- What to work on -
1) Decide whether each statement agrees with the text on multiplication over the reals, answering yes or no and quoting the words that settle it: (a) Almost all of R consists of non-algebraic irrationals. (b) Q and R have the same cardinal number. (c) The reasoning that proves Q countable also works for the irrationals.
2) In the text on multiplication over the reals, which mathematical subjects appear in the list introduced by "such as"?
3) According to the text on multiplication over the reals, to which set must one factor's domain be restricted to make the "generalization" to multiplication in R?

- Text extract -

==============================

Computation is fine when you actually do it, but when you can't, you will need a definition of multiplication that holds up on all of the reals, not just on almost none of them.
This lack of computability on almost all of a set of numbers that we blithely teach to every kid starting sometimes in middle school or possibly even earlier and on through all of such as algebra, calculus, and differential equations and much, much more that they could study on through college in math, science, and engineering is precisely part of what I think Devlin was trying to get people to see as to why there needs to at be at least an inclusion of another view of multiplication that holds up on the set of all reals including any subset of it like the naturals.
In my view, this idea that if it's not computable then it's no big deal and so we can ignore is what I was talking about in my prior post
http://mathforum.org/kb/message.jspa?messageID=7884356
in this thread. I reproduce some of it here, followed by some more comments on this:
Quote:
"> I'm saying the "repeated addition" meme can be extended to Q and from > Q to R.
The extension cannot be made at all to R when we take into full account what R actually is: Almost all of R is made up of non-algebraic irrationals. This "generalization" to multiplication in R cannot be said to be made at all if the only way to make this "generalization" is to restrict the domain of one of the two factor variables to Q, which has a cardinality of at least an entire order lower than R.
And my points about cardinality are not irrelevant, my trying to change the subject as you say. The fact that the cardinal numbers for Q and R are different exposes how fundamentally different rationals and irrationals - especially a non-algebraic irrationals - are. The very nature of the proofs that Q is countable is such that we cannot apply the same reasoning to the irrationals we cannot do this because of the nature of each irrational - especially each transcendental irrational - is just not the same animal at all when we compare it to any rational. And it's the irrationals that make R.

==============================

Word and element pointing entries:
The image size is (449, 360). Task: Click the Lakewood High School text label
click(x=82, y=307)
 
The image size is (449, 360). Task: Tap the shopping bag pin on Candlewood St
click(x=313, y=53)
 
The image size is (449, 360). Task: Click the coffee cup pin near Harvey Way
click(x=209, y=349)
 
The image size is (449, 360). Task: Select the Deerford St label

==============================

- Replies -
1)
(a) Yes: "Almost all of R is made up of non-algebraic irrationals."
(b) No: "The fact that the cardinal numbers for Q and R are different"
(c) No: "we cannot apply the same reasoning to the irrationals"

2) algebra, calculus, differential equations

3) Q